**HOW TO COMPLETE THIS TASK**
Go to the line containing "1181x508 pixels. How" in the records below and print it and every following line exactly, on through the line containing "Given: Click the document icon for 我的文档", then stop.

**DATA TO EXAMINE**
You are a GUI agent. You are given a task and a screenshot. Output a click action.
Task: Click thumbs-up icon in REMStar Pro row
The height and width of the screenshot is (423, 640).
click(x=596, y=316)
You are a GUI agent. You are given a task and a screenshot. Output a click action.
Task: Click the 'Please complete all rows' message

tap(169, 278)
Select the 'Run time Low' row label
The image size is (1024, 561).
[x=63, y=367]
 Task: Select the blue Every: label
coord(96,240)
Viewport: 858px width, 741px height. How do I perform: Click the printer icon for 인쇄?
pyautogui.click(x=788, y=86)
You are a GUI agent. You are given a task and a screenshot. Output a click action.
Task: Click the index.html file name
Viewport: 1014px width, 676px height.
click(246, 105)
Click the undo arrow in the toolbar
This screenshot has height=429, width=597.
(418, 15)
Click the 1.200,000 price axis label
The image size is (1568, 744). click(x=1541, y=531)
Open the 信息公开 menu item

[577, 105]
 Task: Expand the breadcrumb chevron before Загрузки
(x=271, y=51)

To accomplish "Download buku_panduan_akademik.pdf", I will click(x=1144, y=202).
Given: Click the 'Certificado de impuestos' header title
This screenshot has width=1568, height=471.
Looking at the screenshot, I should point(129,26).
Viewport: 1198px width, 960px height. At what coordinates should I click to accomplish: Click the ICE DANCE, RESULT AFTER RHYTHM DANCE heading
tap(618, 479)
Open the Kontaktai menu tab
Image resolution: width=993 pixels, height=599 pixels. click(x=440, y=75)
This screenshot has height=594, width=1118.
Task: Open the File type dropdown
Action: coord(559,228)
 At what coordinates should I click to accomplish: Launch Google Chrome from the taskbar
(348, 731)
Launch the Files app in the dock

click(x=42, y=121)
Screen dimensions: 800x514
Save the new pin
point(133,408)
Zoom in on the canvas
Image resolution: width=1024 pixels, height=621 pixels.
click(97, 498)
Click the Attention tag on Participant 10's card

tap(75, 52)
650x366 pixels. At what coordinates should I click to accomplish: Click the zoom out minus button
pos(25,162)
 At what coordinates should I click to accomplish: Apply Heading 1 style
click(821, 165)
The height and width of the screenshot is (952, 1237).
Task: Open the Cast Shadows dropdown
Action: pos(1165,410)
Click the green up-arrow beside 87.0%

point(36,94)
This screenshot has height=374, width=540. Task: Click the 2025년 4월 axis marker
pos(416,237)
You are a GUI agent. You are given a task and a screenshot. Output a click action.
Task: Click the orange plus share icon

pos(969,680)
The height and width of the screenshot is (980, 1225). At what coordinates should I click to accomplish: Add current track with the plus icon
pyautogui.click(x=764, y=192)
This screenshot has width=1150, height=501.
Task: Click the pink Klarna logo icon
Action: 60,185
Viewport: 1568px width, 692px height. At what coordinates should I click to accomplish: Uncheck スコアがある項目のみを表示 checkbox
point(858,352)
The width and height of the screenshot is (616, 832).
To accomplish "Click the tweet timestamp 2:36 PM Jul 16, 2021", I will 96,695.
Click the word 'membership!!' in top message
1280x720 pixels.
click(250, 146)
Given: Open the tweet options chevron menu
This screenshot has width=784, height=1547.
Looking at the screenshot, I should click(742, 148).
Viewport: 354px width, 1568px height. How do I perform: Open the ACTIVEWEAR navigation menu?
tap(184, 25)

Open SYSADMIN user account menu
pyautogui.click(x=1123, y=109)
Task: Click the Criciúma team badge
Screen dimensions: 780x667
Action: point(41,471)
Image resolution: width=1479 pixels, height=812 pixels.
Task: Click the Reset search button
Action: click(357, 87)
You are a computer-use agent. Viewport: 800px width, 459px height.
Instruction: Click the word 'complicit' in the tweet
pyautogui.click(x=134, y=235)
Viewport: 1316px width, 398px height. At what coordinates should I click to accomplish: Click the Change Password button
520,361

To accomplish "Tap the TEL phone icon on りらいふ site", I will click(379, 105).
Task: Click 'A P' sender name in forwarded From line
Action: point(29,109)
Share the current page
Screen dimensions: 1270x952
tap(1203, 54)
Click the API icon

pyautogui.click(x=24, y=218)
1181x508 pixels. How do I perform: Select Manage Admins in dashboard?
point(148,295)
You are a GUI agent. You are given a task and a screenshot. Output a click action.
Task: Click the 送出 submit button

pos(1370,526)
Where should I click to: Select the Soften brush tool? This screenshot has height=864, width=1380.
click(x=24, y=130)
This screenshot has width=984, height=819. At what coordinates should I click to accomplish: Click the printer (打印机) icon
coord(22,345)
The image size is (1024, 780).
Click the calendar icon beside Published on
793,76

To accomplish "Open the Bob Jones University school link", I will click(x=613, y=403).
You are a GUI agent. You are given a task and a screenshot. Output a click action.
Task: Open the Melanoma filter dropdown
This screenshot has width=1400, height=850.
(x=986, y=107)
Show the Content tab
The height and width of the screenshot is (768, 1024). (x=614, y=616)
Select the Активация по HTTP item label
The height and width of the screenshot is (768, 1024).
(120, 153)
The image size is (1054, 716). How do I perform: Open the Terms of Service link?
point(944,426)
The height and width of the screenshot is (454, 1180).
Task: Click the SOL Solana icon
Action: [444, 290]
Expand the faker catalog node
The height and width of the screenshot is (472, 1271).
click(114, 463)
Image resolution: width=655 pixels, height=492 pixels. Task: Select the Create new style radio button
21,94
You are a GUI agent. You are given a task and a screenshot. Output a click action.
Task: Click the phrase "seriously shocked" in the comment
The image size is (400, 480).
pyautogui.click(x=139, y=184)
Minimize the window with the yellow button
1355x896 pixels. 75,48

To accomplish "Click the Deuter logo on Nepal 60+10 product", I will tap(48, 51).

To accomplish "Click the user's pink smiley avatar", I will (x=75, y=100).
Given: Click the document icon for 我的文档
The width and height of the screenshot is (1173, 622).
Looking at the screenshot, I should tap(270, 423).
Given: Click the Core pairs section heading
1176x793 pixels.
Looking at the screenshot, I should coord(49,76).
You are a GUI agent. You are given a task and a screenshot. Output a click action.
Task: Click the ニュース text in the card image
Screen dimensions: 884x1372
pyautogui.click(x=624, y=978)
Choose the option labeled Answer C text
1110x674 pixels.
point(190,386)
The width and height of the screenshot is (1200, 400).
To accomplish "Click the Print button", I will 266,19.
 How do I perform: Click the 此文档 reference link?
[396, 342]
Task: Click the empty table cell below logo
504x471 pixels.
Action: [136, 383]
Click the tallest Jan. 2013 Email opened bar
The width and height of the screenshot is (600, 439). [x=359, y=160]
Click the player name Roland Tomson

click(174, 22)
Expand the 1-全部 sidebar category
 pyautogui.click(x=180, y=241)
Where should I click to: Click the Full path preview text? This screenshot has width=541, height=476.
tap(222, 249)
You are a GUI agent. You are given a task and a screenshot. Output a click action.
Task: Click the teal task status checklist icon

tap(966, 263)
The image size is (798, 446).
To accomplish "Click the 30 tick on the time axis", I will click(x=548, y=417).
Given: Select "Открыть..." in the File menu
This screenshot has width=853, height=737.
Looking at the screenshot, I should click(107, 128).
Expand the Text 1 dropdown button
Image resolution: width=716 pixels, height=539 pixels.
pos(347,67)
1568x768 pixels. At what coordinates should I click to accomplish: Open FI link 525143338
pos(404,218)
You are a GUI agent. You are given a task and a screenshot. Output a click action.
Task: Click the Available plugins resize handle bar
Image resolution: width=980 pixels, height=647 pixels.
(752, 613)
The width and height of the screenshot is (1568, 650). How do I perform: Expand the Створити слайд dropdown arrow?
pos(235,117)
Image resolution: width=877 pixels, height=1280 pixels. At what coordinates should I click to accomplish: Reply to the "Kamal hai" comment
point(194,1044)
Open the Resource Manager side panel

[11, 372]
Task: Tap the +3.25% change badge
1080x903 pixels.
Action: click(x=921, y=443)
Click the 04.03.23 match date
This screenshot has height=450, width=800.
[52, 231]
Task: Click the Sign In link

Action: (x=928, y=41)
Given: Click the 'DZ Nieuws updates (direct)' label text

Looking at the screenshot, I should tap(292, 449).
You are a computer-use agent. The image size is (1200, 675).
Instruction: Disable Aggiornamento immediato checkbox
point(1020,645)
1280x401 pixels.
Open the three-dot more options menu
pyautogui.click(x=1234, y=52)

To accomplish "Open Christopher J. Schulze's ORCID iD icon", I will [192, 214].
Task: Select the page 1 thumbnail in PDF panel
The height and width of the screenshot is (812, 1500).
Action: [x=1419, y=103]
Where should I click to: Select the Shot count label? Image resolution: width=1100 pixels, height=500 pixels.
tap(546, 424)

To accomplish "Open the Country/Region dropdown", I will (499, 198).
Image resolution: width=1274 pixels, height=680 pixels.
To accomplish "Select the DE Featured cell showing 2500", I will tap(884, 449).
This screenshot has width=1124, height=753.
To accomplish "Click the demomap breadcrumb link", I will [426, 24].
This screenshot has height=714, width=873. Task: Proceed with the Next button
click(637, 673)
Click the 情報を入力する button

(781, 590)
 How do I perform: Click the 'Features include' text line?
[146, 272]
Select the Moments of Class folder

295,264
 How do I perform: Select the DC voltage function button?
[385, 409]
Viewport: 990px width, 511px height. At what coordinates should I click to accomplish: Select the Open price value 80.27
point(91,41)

**EXERCISE RESULT**
1181x508 pixels. How do I perform: Select Manage Admins in dashboard?
point(148,295)
You are a GUI agent. You are given a task and a screenshot. Output a click action.
Task: Click the 送出 submit button

pos(1370,526)
Where should I click to: Select the Soften brush tool? This screenshot has height=864, width=1380.
click(x=24, y=130)
This screenshot has width=984, height=819. At what coordinates should I click to accomplish: Click the printer (打印机) icon
coord(22,345)
The image size is (1024, 780).
Click the calendar icon beside Published on
793,76

To accomplish "Open the Bob Jones University school link", I will click(x=613, y=403).
You are a GUI agent. You are given a task and a screenshot. Output a click action.
Task: Open the Melanoma filter dropdown
This screenshot has width=1400, height=850.
(x=986, y=107)
Show the Content tab
The height and width of the screenshot is (768, 1024). (x=614, y=616)
Select the Активация по HTTP item label
The height and width of the screenshot is (768, 1024).
(120, 153)
The image size is (1054, 716). How do I perform: Open the Terms of Service link?
point(944,426)
The height and width of the screenshot is (454, 1180).
Task: Click the SOL Solana icon
Action: [444, 290]
Expand the faker catalog node
The height and width of the screenshot is (472, 1271).
click(114, 463)
Image resolution: width=655 pixels, height=492 pixels. Task: Select the Create new style radio button
21,94
You are a GUI agent. You are given a task and a screenshot. Output a click action.
Task: Click the phrase "seriously shocked" in the comment
The image size is (400, 480).
pyautogui.click(x=139, y=184)
Minimize the window with the yellow button
1355x896 pixels. 75,48

To accomplish "Click the Deuter logo on Nepal 60+10 product", I will tap(48, 51).

To accomplish "Click the user's pink smiley avatar", I will (x=75, y=100).
Given: Click the document icon for 我的文档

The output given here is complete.